Word and element location records
>> start

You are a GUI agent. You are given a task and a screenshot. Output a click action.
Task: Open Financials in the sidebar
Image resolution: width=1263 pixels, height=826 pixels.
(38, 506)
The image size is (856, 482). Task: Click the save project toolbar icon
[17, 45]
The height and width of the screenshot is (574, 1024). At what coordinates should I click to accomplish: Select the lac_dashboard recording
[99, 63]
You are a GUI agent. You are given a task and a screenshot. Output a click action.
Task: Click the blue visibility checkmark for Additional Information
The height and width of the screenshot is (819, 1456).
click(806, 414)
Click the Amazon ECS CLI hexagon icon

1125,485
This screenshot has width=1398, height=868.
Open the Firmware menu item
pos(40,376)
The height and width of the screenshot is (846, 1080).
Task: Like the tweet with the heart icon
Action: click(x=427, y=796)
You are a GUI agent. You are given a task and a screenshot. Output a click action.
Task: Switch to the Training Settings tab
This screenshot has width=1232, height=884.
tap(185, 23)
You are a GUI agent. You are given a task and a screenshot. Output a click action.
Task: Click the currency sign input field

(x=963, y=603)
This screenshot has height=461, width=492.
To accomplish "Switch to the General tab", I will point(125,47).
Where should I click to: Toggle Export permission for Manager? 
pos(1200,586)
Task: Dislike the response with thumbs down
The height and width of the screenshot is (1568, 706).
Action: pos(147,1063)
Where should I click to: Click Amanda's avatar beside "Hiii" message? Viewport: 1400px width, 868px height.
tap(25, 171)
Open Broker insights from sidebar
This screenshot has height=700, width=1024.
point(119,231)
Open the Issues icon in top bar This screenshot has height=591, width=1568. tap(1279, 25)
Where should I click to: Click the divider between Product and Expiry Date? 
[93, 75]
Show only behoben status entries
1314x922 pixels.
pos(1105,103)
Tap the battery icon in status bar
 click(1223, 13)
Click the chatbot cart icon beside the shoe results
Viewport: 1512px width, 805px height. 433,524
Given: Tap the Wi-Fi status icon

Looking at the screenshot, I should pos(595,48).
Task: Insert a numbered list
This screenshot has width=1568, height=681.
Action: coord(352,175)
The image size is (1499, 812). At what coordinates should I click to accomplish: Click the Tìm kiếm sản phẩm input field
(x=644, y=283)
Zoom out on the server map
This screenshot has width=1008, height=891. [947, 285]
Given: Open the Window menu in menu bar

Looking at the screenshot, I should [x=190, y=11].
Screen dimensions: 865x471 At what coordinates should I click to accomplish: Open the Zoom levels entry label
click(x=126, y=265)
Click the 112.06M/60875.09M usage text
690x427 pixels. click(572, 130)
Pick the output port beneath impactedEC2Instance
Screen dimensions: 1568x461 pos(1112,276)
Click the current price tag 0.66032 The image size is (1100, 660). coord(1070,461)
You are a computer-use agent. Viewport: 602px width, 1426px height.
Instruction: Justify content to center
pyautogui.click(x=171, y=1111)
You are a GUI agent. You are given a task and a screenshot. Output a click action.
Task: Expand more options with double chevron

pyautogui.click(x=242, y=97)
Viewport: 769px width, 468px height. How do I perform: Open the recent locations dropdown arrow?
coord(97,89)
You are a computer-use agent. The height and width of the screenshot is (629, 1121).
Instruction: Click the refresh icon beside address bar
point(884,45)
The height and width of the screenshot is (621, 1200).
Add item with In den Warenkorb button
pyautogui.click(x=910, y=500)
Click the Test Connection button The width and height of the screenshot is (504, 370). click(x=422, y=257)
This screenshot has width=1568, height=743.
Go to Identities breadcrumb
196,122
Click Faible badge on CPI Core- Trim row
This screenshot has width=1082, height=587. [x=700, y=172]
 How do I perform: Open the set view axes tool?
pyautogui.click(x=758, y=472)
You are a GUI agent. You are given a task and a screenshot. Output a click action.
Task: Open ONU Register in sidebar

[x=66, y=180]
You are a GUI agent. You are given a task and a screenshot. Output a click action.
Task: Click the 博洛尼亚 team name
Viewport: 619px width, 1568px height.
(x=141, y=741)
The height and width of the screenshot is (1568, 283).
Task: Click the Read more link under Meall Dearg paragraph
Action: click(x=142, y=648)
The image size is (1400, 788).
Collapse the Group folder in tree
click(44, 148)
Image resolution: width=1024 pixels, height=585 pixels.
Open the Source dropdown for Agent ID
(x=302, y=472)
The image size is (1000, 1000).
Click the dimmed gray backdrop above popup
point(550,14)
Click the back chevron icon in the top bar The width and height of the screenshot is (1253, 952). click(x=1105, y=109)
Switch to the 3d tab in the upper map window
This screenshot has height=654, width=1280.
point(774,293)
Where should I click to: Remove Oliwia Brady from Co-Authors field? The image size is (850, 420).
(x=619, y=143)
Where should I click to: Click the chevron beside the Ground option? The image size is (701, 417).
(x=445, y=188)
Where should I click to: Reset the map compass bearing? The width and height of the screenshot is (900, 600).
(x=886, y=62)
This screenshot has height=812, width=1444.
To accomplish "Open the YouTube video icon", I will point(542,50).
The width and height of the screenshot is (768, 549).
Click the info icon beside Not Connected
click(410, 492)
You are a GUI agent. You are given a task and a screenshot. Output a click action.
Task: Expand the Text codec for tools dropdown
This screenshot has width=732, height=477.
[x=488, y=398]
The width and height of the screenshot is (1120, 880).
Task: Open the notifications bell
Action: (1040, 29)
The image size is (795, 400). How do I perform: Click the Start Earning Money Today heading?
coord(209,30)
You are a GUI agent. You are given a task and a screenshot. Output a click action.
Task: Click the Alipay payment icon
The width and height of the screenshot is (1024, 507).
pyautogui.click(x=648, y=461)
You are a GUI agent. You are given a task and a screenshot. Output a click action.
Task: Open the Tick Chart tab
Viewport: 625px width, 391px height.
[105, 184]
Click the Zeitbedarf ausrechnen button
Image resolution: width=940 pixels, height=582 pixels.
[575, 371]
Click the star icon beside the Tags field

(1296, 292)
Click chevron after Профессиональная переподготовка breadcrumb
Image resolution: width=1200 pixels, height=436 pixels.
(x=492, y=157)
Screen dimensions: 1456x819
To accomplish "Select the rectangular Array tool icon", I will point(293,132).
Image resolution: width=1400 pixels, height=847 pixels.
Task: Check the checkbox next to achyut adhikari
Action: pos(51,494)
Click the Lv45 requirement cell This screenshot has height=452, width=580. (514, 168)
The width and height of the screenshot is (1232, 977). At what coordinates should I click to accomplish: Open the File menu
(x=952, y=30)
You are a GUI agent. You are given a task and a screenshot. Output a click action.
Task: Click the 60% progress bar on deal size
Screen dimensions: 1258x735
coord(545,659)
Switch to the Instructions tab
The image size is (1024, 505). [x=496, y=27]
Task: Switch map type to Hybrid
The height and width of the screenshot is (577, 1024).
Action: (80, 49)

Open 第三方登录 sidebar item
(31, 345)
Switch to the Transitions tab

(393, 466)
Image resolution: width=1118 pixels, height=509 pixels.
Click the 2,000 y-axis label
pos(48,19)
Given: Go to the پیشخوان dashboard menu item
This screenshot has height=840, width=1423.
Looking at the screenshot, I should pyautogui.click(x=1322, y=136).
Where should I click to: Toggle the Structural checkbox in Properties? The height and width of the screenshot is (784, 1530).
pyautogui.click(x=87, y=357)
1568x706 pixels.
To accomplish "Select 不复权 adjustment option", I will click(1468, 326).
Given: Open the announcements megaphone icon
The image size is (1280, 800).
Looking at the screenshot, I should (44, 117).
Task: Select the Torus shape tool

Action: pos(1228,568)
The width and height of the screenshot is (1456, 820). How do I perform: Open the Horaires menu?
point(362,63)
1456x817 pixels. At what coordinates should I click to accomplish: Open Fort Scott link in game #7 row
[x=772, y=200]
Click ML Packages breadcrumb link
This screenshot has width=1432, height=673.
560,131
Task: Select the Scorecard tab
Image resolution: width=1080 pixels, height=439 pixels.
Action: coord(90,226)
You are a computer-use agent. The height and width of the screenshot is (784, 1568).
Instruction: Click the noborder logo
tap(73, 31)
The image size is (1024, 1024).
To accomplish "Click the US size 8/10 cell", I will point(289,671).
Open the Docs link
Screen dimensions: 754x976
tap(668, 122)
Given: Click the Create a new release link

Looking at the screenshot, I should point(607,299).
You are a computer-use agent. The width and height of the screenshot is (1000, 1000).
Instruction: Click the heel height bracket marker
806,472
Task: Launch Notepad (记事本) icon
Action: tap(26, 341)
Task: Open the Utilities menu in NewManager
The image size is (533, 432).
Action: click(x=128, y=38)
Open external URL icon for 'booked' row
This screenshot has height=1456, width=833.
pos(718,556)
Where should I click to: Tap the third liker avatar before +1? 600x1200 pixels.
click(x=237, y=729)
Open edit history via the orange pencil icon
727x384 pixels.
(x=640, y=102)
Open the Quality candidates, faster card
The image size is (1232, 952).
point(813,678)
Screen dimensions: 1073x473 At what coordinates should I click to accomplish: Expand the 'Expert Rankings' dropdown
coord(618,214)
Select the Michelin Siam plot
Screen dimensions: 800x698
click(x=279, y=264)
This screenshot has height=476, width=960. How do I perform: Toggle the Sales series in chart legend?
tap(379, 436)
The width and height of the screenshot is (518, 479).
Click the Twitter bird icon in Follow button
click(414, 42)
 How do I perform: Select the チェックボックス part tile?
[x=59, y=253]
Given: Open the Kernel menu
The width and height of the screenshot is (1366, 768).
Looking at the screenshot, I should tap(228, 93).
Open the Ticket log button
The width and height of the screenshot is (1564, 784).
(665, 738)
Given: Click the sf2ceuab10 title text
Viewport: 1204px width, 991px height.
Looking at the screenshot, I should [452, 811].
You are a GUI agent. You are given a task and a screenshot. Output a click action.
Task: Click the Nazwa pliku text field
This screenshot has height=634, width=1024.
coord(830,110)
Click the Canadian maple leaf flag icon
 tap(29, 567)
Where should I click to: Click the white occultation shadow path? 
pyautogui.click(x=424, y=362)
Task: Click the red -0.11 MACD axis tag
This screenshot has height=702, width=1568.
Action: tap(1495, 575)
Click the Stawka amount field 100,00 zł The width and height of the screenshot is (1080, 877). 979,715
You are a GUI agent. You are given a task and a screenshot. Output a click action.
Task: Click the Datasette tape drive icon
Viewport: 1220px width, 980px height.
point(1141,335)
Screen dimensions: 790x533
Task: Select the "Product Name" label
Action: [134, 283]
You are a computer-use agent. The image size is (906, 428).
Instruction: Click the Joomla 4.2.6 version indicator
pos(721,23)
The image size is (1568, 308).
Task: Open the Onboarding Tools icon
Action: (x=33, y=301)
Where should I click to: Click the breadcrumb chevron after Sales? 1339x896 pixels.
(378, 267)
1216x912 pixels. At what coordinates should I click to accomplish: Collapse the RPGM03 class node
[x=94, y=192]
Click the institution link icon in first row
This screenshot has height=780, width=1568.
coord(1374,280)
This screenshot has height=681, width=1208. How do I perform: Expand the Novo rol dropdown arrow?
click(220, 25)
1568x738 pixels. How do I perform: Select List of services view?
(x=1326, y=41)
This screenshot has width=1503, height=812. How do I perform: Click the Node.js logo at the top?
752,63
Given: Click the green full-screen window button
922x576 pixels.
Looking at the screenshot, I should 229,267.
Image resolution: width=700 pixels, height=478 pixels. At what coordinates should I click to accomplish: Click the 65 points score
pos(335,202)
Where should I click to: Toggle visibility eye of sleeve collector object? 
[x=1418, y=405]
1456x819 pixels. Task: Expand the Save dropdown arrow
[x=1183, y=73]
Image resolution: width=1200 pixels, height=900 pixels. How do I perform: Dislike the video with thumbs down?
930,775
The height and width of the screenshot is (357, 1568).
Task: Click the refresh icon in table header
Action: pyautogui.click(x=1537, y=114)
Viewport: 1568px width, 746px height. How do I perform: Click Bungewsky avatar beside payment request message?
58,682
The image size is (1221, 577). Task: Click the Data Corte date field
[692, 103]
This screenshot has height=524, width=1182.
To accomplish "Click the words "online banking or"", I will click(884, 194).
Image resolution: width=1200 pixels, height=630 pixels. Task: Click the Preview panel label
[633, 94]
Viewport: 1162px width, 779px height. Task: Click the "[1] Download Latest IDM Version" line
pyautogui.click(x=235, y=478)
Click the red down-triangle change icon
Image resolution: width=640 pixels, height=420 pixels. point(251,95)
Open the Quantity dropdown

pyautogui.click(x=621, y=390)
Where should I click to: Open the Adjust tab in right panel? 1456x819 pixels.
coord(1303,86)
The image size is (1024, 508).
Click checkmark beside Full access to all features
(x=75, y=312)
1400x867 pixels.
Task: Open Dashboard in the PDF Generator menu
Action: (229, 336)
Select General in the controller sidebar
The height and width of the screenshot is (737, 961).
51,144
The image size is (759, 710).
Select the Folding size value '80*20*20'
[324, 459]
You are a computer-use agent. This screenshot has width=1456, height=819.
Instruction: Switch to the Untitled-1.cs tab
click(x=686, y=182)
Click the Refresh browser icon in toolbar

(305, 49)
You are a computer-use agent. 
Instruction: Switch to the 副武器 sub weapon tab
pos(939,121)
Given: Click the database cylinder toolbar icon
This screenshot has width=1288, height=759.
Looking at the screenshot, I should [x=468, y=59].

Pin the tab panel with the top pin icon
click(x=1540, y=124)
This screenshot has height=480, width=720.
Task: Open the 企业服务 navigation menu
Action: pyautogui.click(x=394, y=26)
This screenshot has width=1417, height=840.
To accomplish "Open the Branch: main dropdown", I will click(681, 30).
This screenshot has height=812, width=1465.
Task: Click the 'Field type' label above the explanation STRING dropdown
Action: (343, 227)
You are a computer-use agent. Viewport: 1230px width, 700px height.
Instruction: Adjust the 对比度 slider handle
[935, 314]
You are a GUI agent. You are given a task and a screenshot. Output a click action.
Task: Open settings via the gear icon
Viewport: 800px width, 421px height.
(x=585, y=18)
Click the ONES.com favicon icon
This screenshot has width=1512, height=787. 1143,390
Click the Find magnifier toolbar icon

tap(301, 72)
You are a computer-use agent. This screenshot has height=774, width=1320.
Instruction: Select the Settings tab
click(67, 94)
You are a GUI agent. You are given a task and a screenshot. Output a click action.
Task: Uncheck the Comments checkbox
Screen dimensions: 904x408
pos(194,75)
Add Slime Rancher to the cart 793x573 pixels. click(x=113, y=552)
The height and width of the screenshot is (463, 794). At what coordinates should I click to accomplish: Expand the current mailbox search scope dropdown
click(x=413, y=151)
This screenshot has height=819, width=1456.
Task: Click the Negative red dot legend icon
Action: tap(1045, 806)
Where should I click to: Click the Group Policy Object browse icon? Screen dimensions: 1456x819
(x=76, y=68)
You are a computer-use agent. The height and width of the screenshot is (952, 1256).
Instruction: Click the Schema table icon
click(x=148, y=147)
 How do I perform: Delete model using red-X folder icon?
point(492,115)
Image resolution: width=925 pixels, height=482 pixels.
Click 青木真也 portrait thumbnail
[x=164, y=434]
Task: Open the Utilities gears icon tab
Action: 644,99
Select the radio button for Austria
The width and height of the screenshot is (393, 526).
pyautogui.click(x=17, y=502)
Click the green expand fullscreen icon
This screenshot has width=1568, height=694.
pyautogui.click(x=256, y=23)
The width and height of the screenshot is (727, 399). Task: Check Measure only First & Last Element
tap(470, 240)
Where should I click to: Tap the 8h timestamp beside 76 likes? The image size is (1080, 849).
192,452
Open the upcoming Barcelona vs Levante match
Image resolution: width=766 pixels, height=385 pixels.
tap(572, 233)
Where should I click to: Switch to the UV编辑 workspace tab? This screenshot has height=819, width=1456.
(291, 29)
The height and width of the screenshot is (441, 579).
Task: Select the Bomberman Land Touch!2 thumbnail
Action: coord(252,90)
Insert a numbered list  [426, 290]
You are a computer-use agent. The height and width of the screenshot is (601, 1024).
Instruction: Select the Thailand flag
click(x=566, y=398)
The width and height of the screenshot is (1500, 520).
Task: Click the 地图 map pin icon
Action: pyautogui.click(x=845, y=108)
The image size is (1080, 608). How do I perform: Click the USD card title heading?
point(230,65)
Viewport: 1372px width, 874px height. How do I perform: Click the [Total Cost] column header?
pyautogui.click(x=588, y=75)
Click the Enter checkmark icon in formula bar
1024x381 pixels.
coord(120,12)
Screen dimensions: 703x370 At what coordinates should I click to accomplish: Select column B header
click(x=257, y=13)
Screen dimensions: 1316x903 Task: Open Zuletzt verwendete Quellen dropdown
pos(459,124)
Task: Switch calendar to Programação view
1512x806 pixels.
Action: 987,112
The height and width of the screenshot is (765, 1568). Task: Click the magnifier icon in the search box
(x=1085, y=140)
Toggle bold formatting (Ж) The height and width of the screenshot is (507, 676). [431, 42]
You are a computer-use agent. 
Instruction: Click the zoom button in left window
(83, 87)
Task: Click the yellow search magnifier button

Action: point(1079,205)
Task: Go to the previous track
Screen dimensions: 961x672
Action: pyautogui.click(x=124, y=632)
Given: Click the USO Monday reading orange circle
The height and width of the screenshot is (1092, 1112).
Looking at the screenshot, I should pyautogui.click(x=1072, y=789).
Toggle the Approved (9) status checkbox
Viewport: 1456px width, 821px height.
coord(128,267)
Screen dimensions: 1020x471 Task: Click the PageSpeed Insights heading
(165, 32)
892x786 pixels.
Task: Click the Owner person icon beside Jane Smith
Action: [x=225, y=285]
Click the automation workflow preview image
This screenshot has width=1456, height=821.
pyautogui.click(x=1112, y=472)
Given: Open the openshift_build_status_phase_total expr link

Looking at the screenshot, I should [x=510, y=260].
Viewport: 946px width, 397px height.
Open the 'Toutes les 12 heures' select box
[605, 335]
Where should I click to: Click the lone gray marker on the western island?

>> end

▶ [EXERCISE] Copy the lines exactly, starting at the line that contains "Task: Click the red -0.11 MACD axis tag" and ending at the line that contains "Click the Stawka".

▶ [WORKED SOLUTION]
Task: Click the red -0.11 MACD axis tag
This screenshot has height=702, width=1568.
Action: tap(1495, 575)
Click the Stawka amount field 100,00 zł The width and height of the screenshot is (1080, 877). 979,715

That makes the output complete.